Data for analysis:

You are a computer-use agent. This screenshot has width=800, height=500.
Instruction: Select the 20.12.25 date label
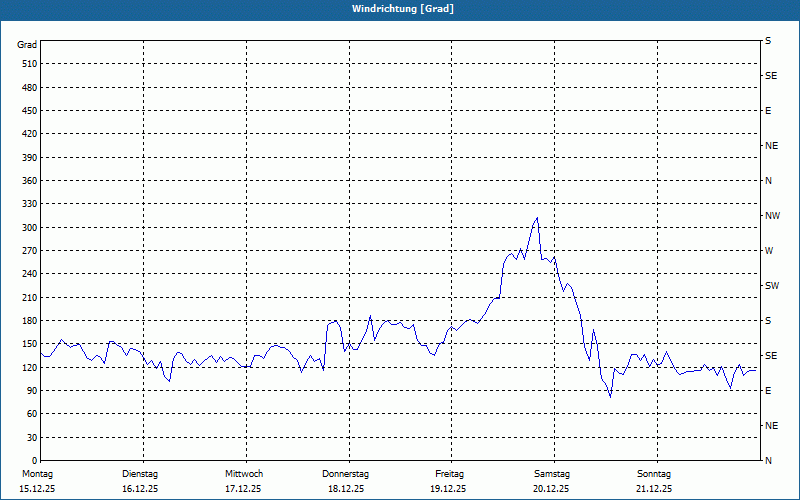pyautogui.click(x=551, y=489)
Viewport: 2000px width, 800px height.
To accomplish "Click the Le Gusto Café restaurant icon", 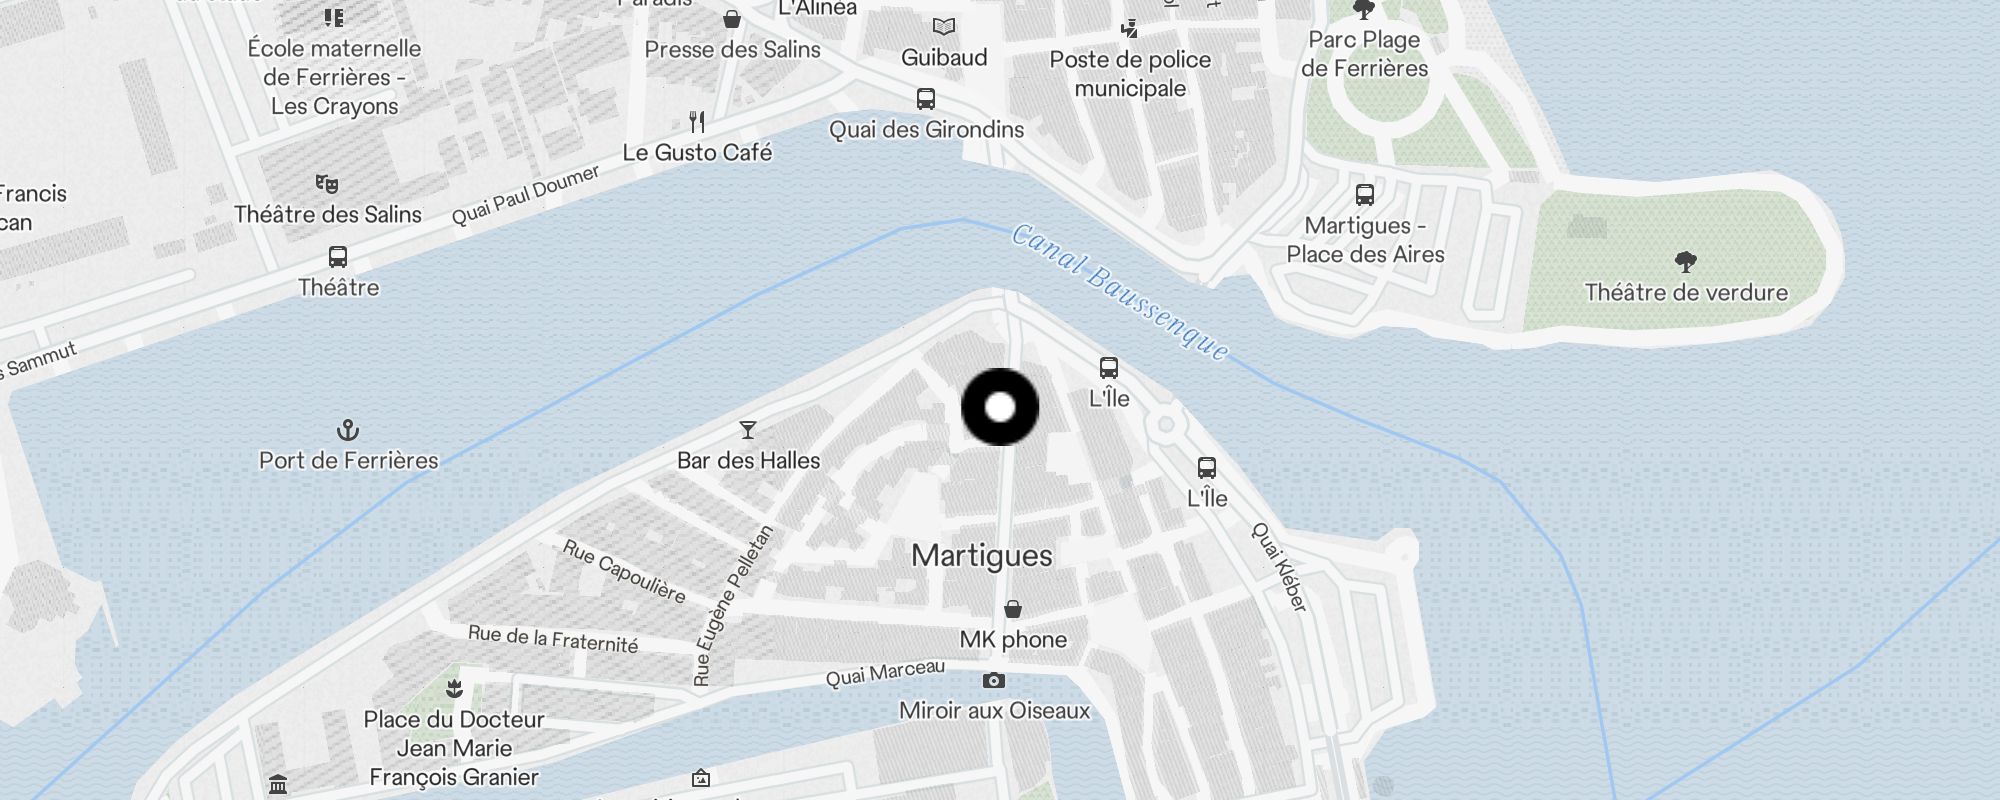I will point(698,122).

Task requirements:
From the first line of the records down through the line containing "Viewport: 2000px width, 800px height.", transcribe exactly those lines and no others, both ends kept, pictures dropped.

Final answer:
You are a computer-use agent. This screenshot has width=800, height=500.
Instruction: Select the 20.12.25 date label
pyautogui.click(x=551, y=489)
Viewport: 2000px width, 800px height.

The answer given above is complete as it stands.